Bireylerin bazı gruplara yönelirken bazılarından da uzak kalma iradesini kullanabildiği, diğer bir ifadeyle gruplar arasında seçim yapabildiği durumlarda ise önyargılara karşı daha dirençli olduğu söylenebilir. Bu noktada ise bireylerin grup seçimlerinde etkili olan faktörler açıklanmalıdır. Bireylerin gruplara katılma nedenlerinden birisi olarak gruba aidiyet duygusu, bu faktörlerin başında gelir. Çünkü bireyler kendilerini bir gruba ait hissettiklerinde, başkalarından ilgi ve destek görmenin yanı sıra birtakım toplumsal konularda bilgilenme gibi gereksinimlerini karşılayabilmektedir. Bununla birlikte kendine bir güven ortamı sağlamak için aidiyet ilişkisi kurmak önemli bir gerekçedir.

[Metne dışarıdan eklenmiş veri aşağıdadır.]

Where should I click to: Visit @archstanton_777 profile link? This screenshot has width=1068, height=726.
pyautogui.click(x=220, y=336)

Bu nedenle ait olunan grubun toplumdaki yeri, o gruba ait olan bireylerin yerini de büyük ölçüde belirlemektedir (Kağıtçıbaşı, 2006: 259). Öyle ki, sosyal etiketlemeler, diğer bir ifadeyle sosyal damgalamalar ile bireyleri ayrımlaştırmak çoğu zaman da yıkıcı olabilmektedir. Bireyin sosyal durumunun tanımlanması, belirli bir kültür kalıbına oturtulması ve o kültürel kalıbın standardının belirlenmesi durumunu anlatan bir kavram olan damgalama, önyargı ve ayrımcılığa zemin hazırlayan ciddi bir problem alanıdır (Tarhan, 2010: 50, 51). Bunun yanı sıra aşağılamadan ziyade tanımlamaya dayandığı ölçüde sosyal damgalamalar, bireylerin kimlik krizini azaltarak grup aidiyetlerini sağlıklı bir şekilde sürdürebilmesini de mümkün kılmaktadır. Çünkü damgalama, bireyin kimliklerini idame ettirebilmesi için tanımlama ihtiyacıdır; kendisinin diğerlerinden farklılığını ortaya koyabilmenin ve kendi benzerleriyle ortaklığını güçlendirebilmenin önemli bir aracıdır.

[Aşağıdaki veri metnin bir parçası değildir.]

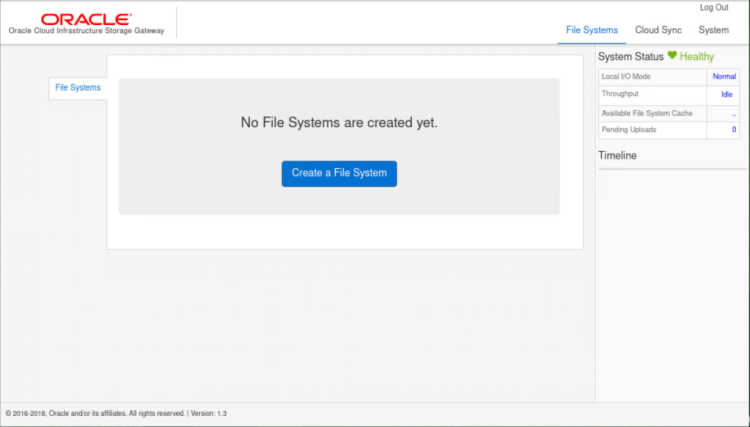Click the Throughput row label
Viewport: 750px width, 427px height.
(620, 94)
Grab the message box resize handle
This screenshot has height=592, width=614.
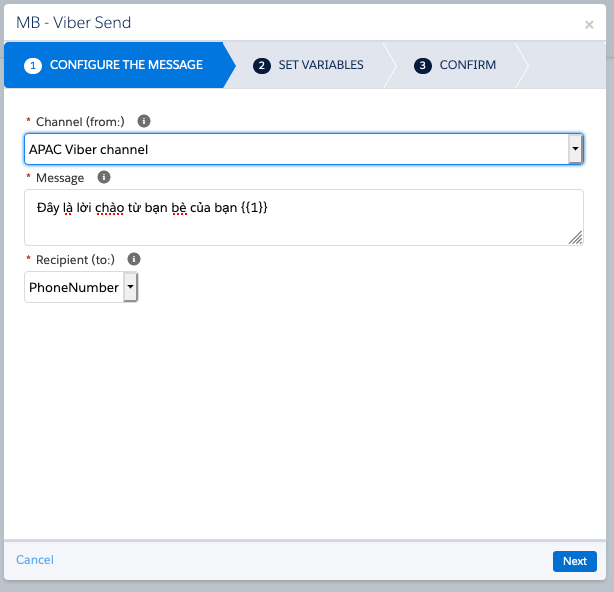pos(575,237)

Kısacası grup aidiyetinin en etkili yönü, önemsenen ve değerli görülen bir grubun üyesi olma ve grubundan gurur duyma duygularını içermesidir (Newman vd.,

2007: 243). Aynı zamanda ait olunan grupların başarısının ve olumlu imajının yükselmesi, bireylerin özgüveninin de yükselmesine neden olmaktadır (Kağıtçıbaşı, 2006: 279). Grubun başarısının artması, o grubun cazibesinin yükselmesini ve grup üyelerinin çoğalmasını, diğer bir ifadeyle gruba dışardan katılımın artmasını, grup üyelerinin özgüvenlerinin yükselmesini ve daha güçlü bir grup aidiyetinin ortaya çıkmasını sağlar. Bu durumu, tutulan bir futbol takımının şampiyonluğuyla övünülmesinin, oy verilen partinin seçimi kazanmasıyla gururlanılmasının, toplumda yüksek itibar gösterilen bir meslekte çalışmanın beraberinde getirdiği kazançların ve üye olunan derneğin başarısıyla onurlanmanın bir nedeni olarak belirtmek mümkündür.